El resultado de los últimos años de la estrategia estatal contra los grupos insurgentes ha sido un cambio histórico en el balance de poder en términos militares. Sin embargo, la fuerza militar es solo una de las muchas fuentes de poder de las cuales dependen las guerrillas. Igual de importante, si no más, es el apoyo popular, el cual descansa sobre los cambiantes grados de  legitimidad de que gozan los grupos armados no estatales, sus causas y sus métodos. Esto no es ninguna novedad, ni para el gobierno ni para la insurgencia.

La política del gobierno de Uribe tuvo como objetivo la deslegitimación de los grupos guerrilleros del país a través de la  re-enmarcación del conflicto Colombiano como parte de la guerra internacional contra el terrorismo. Esta estrategia tuvo cierto éxito, tanto en el nivel internacional como a nivel nacional, principalmente en las zonas urbanas alejadas de la realidad del conflicto armado.

Pero la disminución de la legitimidad de las guerrillas fue también el resultado de los hechos de las mismas organizaciones armadas. En su adaptación a la nueva estrategia militar estatal  -dependiente del apoyo de los Estados Unidos- y la criminalización de sus diferentes estructuras como resultado de la búsqueda de nuevas fuentes de financiación, la insurgencia se desmoralizó y dio la impresión de que había perdido su horizonte político y  su norte ideológico.

No obstante, ahora parece que los grupos guerrilleros han reconocido los límites de la violencia y están replanteando su estrategia. Las recientes declaraciones de las dos principales guerrillas, en particular el anuncio sobre el abandono de los secuestros por parte de las FARC y la declaración de hoy del ELN sobre  su disposición a replantear su ofensiva a la explotación petrolera, pueden ser entendidos de esta manera.

Al hacer un llamado por una humanización del conflicto, y al resaltar sus objetivos políticos, la insurgencia demuestra claramente que la recuperación de legitimidad ha sido la primera prioridad en esta nueva estrategia del conflicto.

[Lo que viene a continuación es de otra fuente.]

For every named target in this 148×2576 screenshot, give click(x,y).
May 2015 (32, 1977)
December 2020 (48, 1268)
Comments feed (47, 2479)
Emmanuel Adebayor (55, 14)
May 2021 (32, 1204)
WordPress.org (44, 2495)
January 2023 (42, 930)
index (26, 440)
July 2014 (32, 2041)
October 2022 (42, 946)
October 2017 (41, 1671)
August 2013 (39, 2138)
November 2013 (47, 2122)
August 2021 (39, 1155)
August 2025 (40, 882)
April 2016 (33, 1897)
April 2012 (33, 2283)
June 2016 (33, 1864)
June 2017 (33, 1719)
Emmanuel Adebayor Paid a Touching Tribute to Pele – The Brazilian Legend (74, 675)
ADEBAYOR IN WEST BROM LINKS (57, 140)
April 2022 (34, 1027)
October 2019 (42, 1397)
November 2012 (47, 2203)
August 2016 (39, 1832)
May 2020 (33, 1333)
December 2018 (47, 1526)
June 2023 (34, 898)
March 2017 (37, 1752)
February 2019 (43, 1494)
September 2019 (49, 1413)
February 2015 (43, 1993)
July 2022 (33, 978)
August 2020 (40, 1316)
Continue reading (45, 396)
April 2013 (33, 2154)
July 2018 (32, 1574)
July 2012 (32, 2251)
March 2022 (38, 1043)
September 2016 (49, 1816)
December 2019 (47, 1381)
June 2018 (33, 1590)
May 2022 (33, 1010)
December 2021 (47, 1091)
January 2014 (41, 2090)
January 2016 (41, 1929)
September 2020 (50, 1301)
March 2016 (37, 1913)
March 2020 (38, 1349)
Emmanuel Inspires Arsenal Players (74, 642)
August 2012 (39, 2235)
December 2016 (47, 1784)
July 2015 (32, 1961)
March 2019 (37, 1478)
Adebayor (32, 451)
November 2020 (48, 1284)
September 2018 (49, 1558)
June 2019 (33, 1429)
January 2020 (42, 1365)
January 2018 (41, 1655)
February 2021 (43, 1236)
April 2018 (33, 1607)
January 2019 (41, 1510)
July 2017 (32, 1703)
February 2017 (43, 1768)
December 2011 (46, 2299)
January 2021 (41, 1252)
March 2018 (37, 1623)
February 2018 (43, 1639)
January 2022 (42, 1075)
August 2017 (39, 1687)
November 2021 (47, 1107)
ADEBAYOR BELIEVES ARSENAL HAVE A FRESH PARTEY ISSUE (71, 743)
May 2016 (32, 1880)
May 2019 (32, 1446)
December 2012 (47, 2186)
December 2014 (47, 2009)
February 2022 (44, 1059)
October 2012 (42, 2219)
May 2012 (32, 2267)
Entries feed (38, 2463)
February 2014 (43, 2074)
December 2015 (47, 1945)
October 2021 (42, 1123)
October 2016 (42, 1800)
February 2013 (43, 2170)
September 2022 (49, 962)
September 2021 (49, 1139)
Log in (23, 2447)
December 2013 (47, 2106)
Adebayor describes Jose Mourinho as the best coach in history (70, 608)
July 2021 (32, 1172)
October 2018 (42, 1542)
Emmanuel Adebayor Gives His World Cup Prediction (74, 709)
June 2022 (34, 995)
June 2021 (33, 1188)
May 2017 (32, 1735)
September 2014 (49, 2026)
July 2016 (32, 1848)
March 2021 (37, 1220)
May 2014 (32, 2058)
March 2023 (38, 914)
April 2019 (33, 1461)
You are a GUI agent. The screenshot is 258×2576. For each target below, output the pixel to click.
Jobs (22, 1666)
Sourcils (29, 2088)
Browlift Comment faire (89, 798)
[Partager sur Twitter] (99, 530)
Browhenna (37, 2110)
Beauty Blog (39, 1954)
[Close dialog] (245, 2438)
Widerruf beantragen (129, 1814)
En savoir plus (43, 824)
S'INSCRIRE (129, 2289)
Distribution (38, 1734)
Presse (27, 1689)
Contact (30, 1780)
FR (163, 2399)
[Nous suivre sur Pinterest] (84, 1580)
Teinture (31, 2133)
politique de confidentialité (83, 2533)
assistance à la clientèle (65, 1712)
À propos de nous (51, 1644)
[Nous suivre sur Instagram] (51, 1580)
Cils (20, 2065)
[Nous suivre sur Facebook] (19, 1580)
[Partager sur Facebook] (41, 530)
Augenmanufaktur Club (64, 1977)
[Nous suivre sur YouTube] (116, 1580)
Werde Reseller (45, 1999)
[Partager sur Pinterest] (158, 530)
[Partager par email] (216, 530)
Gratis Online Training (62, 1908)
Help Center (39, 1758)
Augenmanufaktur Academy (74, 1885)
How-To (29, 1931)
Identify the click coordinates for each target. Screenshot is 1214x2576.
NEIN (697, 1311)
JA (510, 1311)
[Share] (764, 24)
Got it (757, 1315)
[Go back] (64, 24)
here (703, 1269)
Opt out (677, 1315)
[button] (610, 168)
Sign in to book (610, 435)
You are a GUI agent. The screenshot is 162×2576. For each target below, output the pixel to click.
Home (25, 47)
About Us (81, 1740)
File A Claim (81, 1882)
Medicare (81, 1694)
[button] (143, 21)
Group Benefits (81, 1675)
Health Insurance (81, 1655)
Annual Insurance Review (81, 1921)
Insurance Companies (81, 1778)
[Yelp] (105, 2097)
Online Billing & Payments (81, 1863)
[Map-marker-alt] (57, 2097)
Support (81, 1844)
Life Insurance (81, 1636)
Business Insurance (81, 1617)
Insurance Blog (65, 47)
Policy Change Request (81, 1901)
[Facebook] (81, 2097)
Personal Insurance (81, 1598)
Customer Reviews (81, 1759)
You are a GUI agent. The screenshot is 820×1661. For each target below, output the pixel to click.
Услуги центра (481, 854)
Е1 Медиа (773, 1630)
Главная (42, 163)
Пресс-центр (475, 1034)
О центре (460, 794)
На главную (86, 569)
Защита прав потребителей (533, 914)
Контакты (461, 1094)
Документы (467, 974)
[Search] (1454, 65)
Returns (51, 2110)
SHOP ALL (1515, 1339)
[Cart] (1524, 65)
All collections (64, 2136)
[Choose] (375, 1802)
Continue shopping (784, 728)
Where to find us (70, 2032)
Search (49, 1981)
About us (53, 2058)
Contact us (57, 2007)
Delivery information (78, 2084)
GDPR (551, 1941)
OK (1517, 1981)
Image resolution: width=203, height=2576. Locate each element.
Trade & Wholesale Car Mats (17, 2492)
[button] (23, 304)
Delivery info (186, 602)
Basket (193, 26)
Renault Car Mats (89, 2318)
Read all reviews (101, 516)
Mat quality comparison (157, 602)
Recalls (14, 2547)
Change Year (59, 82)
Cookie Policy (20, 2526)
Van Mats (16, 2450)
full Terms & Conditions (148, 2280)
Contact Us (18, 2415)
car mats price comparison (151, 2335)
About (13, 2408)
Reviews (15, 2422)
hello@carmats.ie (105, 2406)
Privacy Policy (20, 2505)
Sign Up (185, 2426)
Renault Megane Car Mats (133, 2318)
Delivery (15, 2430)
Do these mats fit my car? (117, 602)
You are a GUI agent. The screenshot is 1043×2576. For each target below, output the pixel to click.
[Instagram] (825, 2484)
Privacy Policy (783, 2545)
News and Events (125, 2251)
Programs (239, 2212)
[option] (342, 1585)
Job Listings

Esas son buenas noticias para los que creen que la única salida del conflicto es a través de la vía pacífica porque abre por la posibilidad de diálogos de paz. Si con terroristas no se puede dialogar, con una insurgencia considerada legítima entre ciertos sectores de la sociedad civil, sí podría hacerse. Con criminales no se puede hablar sobre ajustes políticos, con una organización ideológica sí.

Pero mientras la insurgencia parece haber percibido que ya estamos en una nueva coyuntura donde la política es la única respuesta con sentido, el Estado y la élite política tradicional se empeñan en negar los límites y el agotamiento  de la estrategia militar, al tiempo que pasan por alto los cambios del clima político doméstico.

Así, por ejemplo, José Obdulio Gaviria hace homenaje a la politóloga española Edurne Uriate que “ironiza sobre la manida idea de que no hay que perseguir a los terroristas con la fuerza sino que hay que ofrecerles una negociación de paz”.

Ojalá se pudieran descartar, solo con una sonrisa, apreciaciones tan simples sobre las dimensiones políticas del conflicto colombiano y tan llenas de desdén por la paz.

El problema, es que este tipo de actitudes pueden tener el efecto contrapuesto pues deslegitiman la institucionalidad y sus representantes y realzan a los grupos insurgentes como los primeros promotores de la paz.

Si de verdad queremos ver el fin de la violencia en este país, echar para atrás no es una alternativa. Ya conocemos ese sendero, bordeado con muertos, desplazamientos y un creciente narcotráfico. Si realmente deseamos encontrar una salida al conflicto armado, hay que mirar hacia adelante. Sería muy triste si las únicas propuestas que nos guíen hacia el camino de la paz sean las de la guerrilla.